August 26, 2021
Over the next four weeks we’ll look at drawing and painting babies and young children, looking at infant heads the first week then whole baby forms and go on to consider toddlers and young children to about four years old for the second two sessions. With drawing and painting babies and children the structures and tones need the same attention as in other portrait studies but an additional challenge is the soft touch needed to convey the softness and delicacy of children’s skin both with the tones and the colour.
Pastel, pencil, charcoal and watercolour will be used for the demonstrations but you are welcome to work in your preferred medium.
Drawing baby heads.
The facial features and skulls of babies are not fully developed and their proportions are different from adult heads. The facial features are smaller in regard to the space they occupy and only the iris of the eye is fully developed giving many babies that cute large eyed look. The nose being of cartilage grows at a different rate to the bone of most of the skull and at the baby stage the nose is often slightly upturned. The eyebrows are relatively lower than for an adult and the chin is smaller and tucked in so that it protrudes rather less than the lips.

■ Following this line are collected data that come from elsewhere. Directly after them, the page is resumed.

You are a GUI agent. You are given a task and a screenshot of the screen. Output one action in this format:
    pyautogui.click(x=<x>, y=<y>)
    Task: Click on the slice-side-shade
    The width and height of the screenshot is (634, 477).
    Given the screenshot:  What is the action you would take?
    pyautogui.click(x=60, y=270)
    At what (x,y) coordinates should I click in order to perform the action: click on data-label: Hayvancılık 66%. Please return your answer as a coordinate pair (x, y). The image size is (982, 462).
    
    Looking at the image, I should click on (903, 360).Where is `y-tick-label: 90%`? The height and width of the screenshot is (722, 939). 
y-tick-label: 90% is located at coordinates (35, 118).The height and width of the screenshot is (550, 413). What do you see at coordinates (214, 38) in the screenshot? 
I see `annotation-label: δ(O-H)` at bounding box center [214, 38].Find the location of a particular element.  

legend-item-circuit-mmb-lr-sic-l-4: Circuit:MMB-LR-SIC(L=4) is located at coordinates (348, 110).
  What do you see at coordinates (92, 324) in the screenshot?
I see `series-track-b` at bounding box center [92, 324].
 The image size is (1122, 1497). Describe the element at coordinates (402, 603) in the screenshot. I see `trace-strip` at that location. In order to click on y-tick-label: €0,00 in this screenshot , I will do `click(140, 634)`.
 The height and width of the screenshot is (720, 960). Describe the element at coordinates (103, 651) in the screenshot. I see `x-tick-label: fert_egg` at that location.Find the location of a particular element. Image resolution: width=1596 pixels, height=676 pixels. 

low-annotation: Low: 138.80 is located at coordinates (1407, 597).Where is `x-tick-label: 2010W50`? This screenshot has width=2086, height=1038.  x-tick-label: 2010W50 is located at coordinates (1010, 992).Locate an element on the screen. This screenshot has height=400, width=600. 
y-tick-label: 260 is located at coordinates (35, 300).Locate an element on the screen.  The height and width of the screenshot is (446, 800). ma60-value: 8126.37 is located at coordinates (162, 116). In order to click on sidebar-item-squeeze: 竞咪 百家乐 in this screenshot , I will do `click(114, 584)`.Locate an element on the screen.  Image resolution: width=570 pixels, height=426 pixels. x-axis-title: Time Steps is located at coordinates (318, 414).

1. Find a photograph of a baby’s face that is looking straight toward the camera and work out the proportions of the face from the tip of the chin to the top of the head. If you can see them also note the position of the top and bottom of the ears.
2. Do the same for a baby’s head seen in profile and also work out how the ears are positioned.
3. Draw and/or paint a baby’s head from your own reference. Note whether the features lie on a curve if the head is looking up or down and pay special attention to how the proportions of the various elements change. For example if the head is viewed from slightly below, more of the chin will be seen compared to the forehead and top of the head.
As with adults the eyes will be about one eye width apart. Unlike adults the baby nose and chin are shorter. As with everything when you are making a representative drawing draw what you see not what you believe to be there.
Next week we will consider the whole baby figure. However babies often play with their hands, sucking thumbs and chewing fingers, so also try to have a look at baby hands for this week’s session.
Some useful references can be found on the following Pinterest boards.
The first board (below) has useful guides to the proportions of infant to adult figures and also to drawing baby and toddler heads, hands and feet.
The second board (below) has a large collection of paintings and drawings of babies and young children. Some of these are simply beautiful studies. Others as in the Leonardo references at the end give information on the foetus before birth, and the drawings by Kathe Kollwitz give an idea of the plight of mothers and young children dispossessed by war and deprivation. Think about the study you wish to make, the character and mood of the child and circumstance. This will lead you to create a very personal work.
First it is good to make as many drawings as you can from life and photographs to give you a good understanding of the structures and enable you to be more credibly creative. The blog posts will mainly feature drawing and colour will be demonstrated during the practical sessions. Do send a drawing or finished painting for review this week, and any work made during the session will be posted for review the following week.